Кого автор заприметил в свите Горбачева, согласно тексту «Убить дракона» ниже?
____ ФРАГМЕНТ СТРАНИЦЫ
Убить дракона

В эти дни, когда так бессмысленно задорно и бездарно не вовремя 
обсуждается фигура Ленина, фигура во всех смыслах гигантская и вездесущая, вспомнилась мне одна история. Постараюсь поведать ее вам. Это история о Ленине. Назовем ее…

УБИТЬ ДРАКОНА

Были дни апофеоза перестройки. Но я еще тогда заметил и повторю это уже в отношении родной Украины: мы жили и живем в стране, где апофеоз не отличим от агонии.
Итак, были дни агонии перестройки. Горбачев наслаждался той внимательной любовью, которой он пользовался на Западе. Там присматривались и удовлетворенно пожимали ему руку, а потом руки
потирали: – Этот не поведет! Этот ямщик загонит советскую птицу-тройку туда, не знает куда, отправит ее за тем, сам не знает, за чем. Как сказал один западный остроумец: – Горби похож на часовщика, который разобрал механизм, а собрать уже не в силах. – 

Хотел он собрать его, не хотел – это вопрос не нашей истории. Точнее, нашей, но не нашей. Ну, вы меня поняли. 

Михаил Сергеевич любил на западный манер летать со свитой. Короля ведь играет именно свита. В свите были известные деятели культуры и науки, лидеры общественного мнения и сомнения. Это нравилось Горбачеву, это нравилось Западу, это нравилось и командированным делать советского лидера умнее и значительней. По телику я наблюдал Горбачева в Нью-Йорке, где он «неожиданно» нарушал график и правила безопасности и выходил к толпе. Толпа визжала. Внутренне визжал и сам Горбачев. Не визжала только охрана – наша и заморская. В свите Горби я заприметил главрежа театра Ленком Марка Захарова… 
Так, со вступительной частью истории я, кажется, справился.

Продолжим.

Через пару дней я шел по Сумской и в районе кафе «Занзибар» (его тогда еще не было, а сейчас уже нет – вот вам примета быстротечности нынешнего времени) увидел Марка Анатольевича Захарова. Он был внезапно высок (вот вам фокус двухмерного телепространства, которое увеличивает одних и уменьшает других). На нем была огромная лисья шапка, которую он после Нью-Йорка уже, кажется, не снимал. Но это было не главным. Главным были глаза. Страждущие, ищущие. Тут нужны пояснения для молодежи. Дело в том, что Горбачев перестраивал напрочь все. Ладно, Советский Союз!
________
____ СТРОКИ ДАННЫХ
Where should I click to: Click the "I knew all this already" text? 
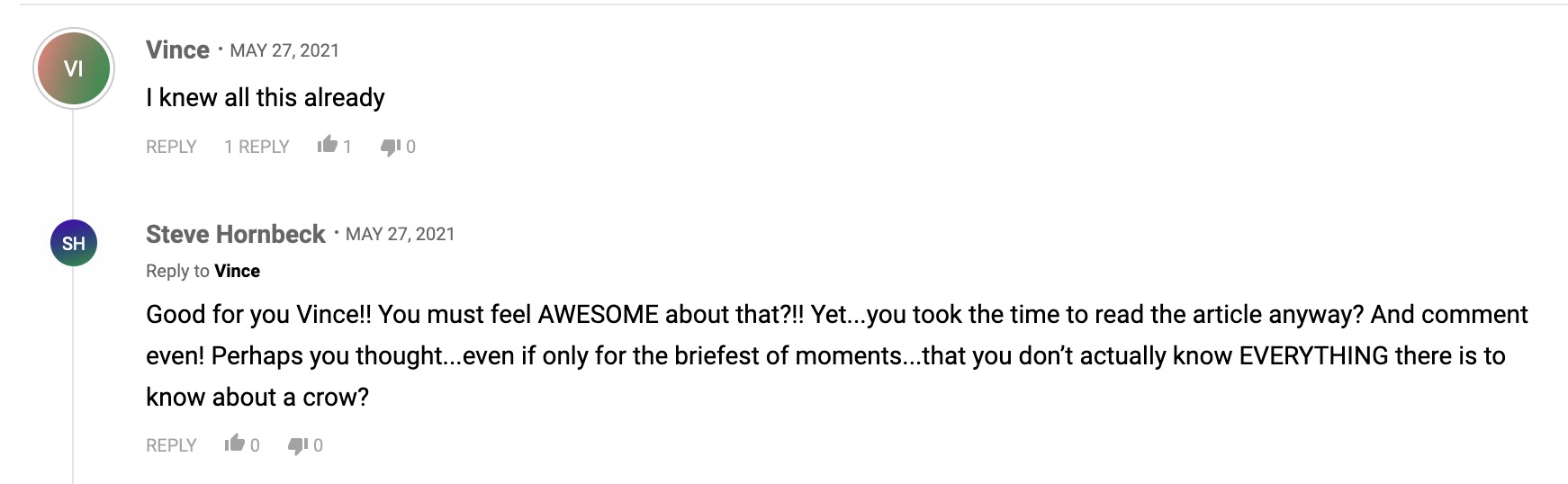tap(266, 97)
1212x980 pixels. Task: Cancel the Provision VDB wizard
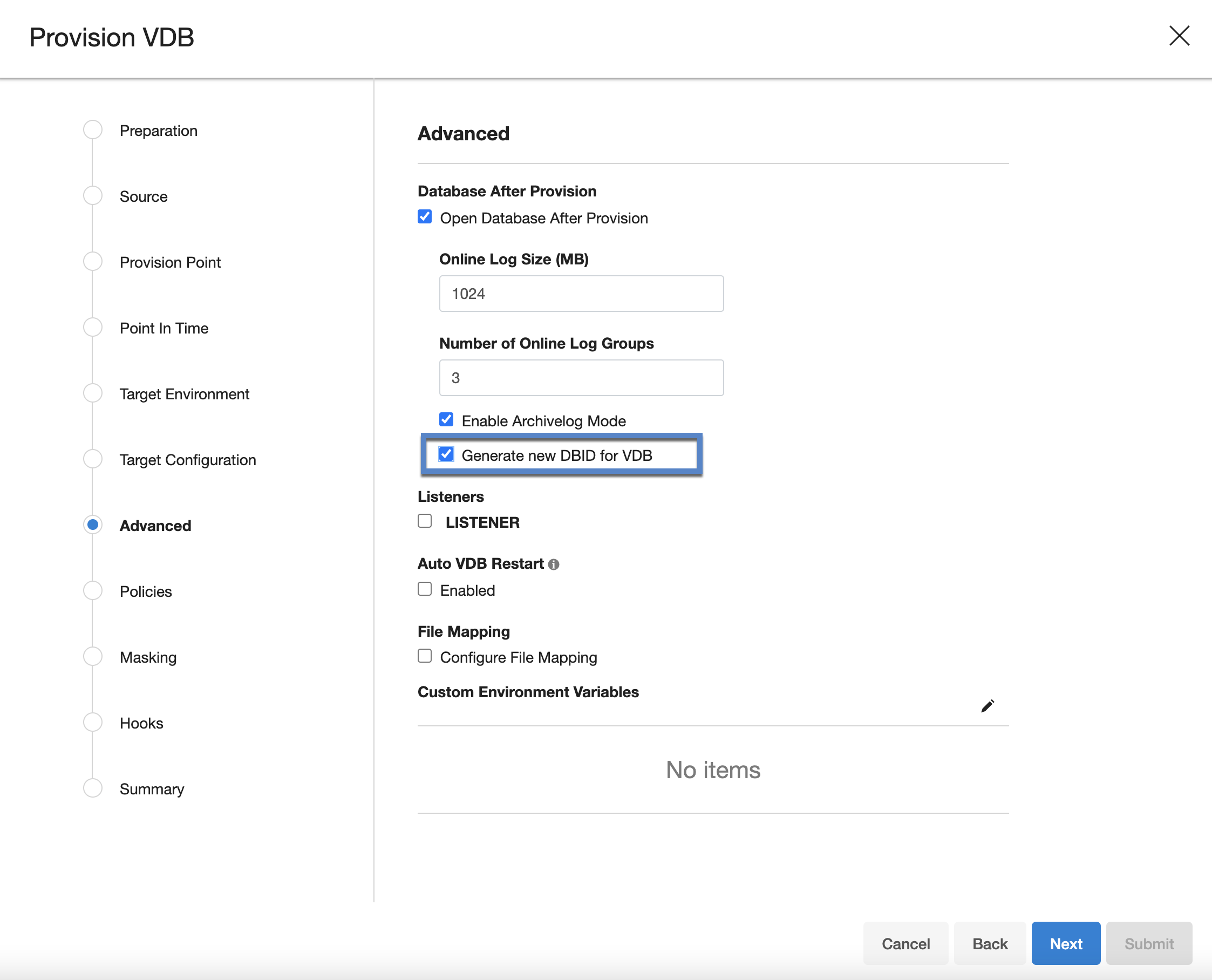pos(905,943)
________
• _РЕЗУЛЬТАТ УПРАЖНЕНИЯ_:
Главного режиссера театра Ленком Марка Захарова.